Traffic moves along I-15 near neighborhoods in North Salt Lake on Wednesday, January 3, 2024. (Photo by Spenser Heaps for Utah News Dispatch)

The current administration’s repeal of the 2009 “endangerment finding” will have cascading and catastrophic effects on all of us. By prioritizing corporate profits over public health, we will all suffer. 

The administration’s unfortunate and misguided view of climate change as a hoax or con job is disturbing, and if allowed to stand (after the anticipated legal battles) will affect all of us in the short term and our children for generations to come. 

The endangerment finding established that the earth’s heating from greenhouse gas pollution was harming human health and well-being and therefore qualified for restrictions under the Clean Air Act of 1970. The current proposal would erase all restrictions on pollution limitations on car and truck tailpipes, power plants, pipelines and drilling facilities. The previous safeguards reduced smog and soot-forming pollution as well as greenhouse gases. The new proposal would severely limit the federal government and Environmental Protection Agency’s legal authority to control pollution while at the same time increasing climate pollution by as much as 18 billion metric tons (about three times the total emitted by the U.S. in 2025 alone).

The earth is heating up at an unprecedented pace. The last 10 years have been the hottest in recorded history. The past three-year average has surpassed the targets (1.5 degrees Celsius or 2.7 degrees Fahrenheit) established by the Paris Accord as potential tipping points for the planet. First and foremost, there are also increasing numbers of hospitalizations and unnecessary deaths from excessive heat exposure. And sadly, those most affected are generally in marginalized communities. Environmental injustice (like the West side versus East side of Salt Lake City) is painfully typified by ZIP code being one of the major predictors of an individual’s health and well-being.

Climate-driven extreme weather events are placing financial burdens on Americans by raising homeowners’ insurance premiums. At the same time, home values have dropped in areas deemed disaster prone or at high risk. Major insurance carriers have simply dropped several higher risk locations.

Globally, we are now facing an increasing number and intensity of droughts, wildfires, sea level rise, glaciers and sea ice melting, and worsening and intensifying hurricanes and typhoons. We have also witnessed significant population migration as communities search for safer areas to live.

Data extracts >>
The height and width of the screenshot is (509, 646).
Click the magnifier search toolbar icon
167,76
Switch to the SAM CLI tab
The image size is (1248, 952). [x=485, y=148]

Things to do >>
• 1. List every pollution source in the commentary on the endangerment finding repeal whose restrictions the current proposal would erase.
• 2. Resume the commentary on the endangerment finding repeal, continuing after its final sentence.

Answer set >>
• 1.
- Car and truck tailpipes
- Power plants
- Pipelines
- Drilling facilities

• 2.
In Utah as of February 2026, 94% of the state is in drought conditions with 40% in a severe drought. Our snowpack is the lowest on record as of Feb. 1 at approximately 56% of median. Snowpack is responsible for 95% of our water supply. Both Lake Mead and Lake Powell are at historically low levels (2/3 empty) and if the trend continues, both the Hoover and Glen Canyon dams may not be able to generate power. Negotiations between the Colorado River’s Upper Basin states (including Utah) and Lower Basin states ended on the Feb. 14 deadline without an agreement on how to proceed.

The harms of air pollution have been well established by more than 70,000 studies over the last 40 years. The effects of exposure to air pollution lead to increasing numbers of emergency room visits for shortness of breath and exacerbation of asthma. There is also a correlation with increased cardiovascular events, dementia, Alzheimer’s disease, ADHD and autism, besides an increased risk of losing a pregnancy, infertility and babies being born pre-term.

In January Salt Lake City experienced a prolonged inversion and had the worst air quality in the country and one of the worst in the entire world.

These increased health care costs must be considered as the administration moves to ignore the basic science that has been well established for years.

Our reliance on fossil fuels must change. Renewable energy sources such as solar and wind are abundant and affordable. The prices of battery storage as well as solar and wind have plummeted in recent years. Based on economics alone, the path forward is clear. We should not be beholden to special interest groups like the oil and gas industries.

The International Energy Agency has determined that we have all the technology needed to reduce emissions 50% in this decade. This new move by the administration will make this a much tougher challenge. It is time for all of us to speak out and prioritize the health of our communities. Contact your legislators, both locally and at the federal level.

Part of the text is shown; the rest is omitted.